--- The problem ---
From the first line of the records down to the one that holds "Given: Add page to favorites with star icon", transcribe each line exactly and add nothing.

Dataset entries:

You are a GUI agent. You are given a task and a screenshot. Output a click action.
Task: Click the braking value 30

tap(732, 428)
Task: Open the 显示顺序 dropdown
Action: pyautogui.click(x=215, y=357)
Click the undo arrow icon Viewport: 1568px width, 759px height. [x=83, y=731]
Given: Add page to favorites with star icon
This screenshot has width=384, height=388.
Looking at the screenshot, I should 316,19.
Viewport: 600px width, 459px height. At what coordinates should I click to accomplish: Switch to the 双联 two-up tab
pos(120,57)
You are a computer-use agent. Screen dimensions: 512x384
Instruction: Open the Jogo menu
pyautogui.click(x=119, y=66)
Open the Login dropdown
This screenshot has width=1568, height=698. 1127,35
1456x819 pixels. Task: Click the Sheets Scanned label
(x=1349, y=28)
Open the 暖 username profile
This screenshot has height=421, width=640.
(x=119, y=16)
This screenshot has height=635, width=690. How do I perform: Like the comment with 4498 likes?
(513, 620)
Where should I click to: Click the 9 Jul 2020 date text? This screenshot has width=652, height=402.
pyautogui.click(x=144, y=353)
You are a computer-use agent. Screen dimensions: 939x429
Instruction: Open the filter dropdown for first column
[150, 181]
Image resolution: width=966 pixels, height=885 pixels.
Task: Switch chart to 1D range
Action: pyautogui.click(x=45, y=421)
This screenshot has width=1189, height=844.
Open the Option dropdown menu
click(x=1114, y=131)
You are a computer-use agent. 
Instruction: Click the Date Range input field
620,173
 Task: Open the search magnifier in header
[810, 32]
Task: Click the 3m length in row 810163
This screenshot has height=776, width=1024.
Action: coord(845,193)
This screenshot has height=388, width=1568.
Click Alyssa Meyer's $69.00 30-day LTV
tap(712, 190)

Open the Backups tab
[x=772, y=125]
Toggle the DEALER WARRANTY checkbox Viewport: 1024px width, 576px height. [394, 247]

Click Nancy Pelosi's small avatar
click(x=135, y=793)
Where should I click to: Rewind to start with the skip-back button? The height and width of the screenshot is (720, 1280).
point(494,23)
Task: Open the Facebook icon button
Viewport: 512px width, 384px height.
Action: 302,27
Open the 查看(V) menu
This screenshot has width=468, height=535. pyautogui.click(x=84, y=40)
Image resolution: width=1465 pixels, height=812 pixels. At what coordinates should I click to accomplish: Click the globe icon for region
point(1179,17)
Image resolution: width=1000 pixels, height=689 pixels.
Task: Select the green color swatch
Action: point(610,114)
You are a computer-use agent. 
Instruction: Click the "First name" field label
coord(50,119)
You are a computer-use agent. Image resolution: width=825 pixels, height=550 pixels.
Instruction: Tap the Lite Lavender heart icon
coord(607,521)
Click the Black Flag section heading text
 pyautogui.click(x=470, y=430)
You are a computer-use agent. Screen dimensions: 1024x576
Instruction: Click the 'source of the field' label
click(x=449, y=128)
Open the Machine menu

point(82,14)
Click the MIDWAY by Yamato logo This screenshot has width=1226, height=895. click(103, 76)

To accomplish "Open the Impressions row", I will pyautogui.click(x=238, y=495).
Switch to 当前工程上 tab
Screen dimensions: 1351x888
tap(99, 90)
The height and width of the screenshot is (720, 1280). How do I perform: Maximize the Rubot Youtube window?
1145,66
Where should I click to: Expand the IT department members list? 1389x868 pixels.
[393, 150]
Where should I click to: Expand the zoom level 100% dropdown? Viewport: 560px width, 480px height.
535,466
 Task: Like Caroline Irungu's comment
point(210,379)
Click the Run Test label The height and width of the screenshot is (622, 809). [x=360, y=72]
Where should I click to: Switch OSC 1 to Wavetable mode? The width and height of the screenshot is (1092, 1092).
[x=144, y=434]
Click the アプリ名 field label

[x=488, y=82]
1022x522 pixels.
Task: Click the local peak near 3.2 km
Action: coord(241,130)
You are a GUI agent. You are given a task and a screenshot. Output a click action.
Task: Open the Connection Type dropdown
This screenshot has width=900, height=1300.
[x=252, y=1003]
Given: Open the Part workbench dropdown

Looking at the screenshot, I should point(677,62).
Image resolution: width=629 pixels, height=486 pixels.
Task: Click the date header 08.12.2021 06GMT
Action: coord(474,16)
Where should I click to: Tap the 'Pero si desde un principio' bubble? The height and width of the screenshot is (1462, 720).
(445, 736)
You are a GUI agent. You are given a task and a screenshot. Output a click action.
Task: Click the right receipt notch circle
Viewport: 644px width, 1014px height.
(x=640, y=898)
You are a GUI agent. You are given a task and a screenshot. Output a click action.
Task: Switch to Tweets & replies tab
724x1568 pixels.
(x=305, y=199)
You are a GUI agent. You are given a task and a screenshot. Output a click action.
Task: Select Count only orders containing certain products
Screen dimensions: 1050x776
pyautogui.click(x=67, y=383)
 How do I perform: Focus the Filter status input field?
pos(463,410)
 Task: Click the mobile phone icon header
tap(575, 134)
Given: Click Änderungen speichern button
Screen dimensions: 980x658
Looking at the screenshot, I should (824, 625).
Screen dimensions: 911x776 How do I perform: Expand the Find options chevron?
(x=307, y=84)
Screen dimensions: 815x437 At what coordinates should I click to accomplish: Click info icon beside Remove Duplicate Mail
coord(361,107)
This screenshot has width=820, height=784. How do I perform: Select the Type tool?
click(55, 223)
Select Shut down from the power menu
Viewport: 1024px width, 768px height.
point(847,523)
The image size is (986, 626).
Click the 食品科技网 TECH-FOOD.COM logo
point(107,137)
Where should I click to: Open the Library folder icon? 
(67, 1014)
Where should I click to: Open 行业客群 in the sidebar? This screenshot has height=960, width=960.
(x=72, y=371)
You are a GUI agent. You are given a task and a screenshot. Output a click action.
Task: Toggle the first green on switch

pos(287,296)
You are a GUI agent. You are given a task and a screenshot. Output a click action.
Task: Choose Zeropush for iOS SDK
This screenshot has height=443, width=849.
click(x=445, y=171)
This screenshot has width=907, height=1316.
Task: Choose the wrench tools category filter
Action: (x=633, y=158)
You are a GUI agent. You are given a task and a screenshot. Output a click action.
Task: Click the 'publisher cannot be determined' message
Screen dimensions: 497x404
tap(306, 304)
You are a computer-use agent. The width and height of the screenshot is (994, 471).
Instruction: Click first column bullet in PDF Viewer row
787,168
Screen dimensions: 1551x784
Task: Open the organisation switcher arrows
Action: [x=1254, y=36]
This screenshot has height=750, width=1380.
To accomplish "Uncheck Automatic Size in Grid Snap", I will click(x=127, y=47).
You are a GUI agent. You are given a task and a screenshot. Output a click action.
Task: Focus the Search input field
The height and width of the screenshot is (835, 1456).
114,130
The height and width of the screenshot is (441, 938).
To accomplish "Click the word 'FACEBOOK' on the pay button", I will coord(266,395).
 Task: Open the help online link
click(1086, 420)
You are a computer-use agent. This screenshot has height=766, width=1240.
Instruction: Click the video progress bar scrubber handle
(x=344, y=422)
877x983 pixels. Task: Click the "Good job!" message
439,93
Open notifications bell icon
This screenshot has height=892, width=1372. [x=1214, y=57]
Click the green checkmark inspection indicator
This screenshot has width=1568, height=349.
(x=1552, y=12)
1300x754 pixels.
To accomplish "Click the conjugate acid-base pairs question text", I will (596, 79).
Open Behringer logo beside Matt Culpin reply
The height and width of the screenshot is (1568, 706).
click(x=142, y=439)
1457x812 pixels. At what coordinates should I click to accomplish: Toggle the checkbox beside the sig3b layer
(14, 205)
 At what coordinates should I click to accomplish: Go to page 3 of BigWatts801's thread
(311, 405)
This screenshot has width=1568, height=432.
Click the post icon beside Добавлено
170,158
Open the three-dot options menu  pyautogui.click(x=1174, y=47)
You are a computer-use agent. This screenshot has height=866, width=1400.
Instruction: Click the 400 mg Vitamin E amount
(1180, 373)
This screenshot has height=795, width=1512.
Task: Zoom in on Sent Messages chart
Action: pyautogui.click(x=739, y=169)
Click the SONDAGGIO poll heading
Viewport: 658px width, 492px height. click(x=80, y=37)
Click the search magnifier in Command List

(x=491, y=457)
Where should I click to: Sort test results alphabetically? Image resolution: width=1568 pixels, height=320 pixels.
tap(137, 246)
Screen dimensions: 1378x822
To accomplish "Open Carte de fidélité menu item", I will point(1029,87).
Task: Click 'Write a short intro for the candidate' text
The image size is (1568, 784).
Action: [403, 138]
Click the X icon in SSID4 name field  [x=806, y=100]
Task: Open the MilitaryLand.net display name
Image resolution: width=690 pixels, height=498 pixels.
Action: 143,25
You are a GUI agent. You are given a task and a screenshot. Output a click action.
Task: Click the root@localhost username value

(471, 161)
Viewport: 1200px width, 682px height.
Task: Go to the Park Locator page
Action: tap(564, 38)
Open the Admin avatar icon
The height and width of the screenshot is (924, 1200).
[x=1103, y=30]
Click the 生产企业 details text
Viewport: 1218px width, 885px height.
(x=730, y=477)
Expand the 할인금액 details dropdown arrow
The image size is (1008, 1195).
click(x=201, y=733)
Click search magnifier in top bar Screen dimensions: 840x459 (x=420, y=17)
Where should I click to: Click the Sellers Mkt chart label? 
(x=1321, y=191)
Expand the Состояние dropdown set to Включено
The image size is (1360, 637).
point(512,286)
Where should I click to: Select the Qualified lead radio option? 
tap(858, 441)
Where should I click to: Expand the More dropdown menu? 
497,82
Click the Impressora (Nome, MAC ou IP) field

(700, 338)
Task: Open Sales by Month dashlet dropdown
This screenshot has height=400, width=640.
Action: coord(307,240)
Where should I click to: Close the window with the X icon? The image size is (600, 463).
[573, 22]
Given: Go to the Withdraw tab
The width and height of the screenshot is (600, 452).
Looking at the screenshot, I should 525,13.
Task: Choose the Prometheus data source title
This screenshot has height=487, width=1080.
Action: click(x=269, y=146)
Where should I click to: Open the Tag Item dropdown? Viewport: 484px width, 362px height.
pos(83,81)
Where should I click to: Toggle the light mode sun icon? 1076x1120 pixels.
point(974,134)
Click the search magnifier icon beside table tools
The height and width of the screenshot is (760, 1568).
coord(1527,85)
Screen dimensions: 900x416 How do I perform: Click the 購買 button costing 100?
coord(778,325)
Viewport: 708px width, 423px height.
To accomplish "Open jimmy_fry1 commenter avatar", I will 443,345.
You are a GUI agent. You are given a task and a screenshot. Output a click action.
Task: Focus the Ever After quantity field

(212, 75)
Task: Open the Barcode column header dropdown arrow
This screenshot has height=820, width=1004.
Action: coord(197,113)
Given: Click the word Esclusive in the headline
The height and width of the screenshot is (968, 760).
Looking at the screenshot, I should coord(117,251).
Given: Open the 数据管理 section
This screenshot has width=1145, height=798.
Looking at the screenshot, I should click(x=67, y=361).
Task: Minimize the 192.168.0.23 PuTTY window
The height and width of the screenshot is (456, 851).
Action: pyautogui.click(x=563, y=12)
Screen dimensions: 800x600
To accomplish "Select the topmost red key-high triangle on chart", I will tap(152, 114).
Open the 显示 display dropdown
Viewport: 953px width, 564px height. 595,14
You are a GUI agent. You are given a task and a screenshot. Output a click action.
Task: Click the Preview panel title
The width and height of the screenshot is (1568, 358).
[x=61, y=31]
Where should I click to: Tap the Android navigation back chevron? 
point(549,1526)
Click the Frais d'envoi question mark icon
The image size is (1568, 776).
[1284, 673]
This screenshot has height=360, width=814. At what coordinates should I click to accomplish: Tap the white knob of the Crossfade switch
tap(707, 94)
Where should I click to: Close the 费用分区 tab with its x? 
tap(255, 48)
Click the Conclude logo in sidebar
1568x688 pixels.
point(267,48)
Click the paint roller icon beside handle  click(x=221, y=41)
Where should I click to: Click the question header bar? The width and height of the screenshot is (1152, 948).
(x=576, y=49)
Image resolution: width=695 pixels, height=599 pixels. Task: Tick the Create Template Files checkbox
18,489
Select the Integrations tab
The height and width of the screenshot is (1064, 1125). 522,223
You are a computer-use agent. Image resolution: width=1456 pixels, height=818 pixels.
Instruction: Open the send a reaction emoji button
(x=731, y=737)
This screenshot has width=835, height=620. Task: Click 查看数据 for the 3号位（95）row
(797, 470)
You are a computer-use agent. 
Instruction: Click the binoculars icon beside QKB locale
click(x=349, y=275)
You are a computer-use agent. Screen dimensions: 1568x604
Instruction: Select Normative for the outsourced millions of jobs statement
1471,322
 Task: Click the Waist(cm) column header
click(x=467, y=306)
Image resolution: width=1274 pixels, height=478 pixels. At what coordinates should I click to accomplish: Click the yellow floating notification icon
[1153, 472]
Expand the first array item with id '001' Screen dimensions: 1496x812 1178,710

--- Solution ---
You are a GUI agent. You are given a task and a screenshot. Output a click action.
Task: Click the braking value 30

tap(732, 428)
Task: Open the 显示顺序 dropdown
Action: pyautogui.click(x=215, y=357)
Click the undo arrow icon Viewport: 1568px width, 759px height. [x=83, y=731]
Given: Add page to favorites with star icon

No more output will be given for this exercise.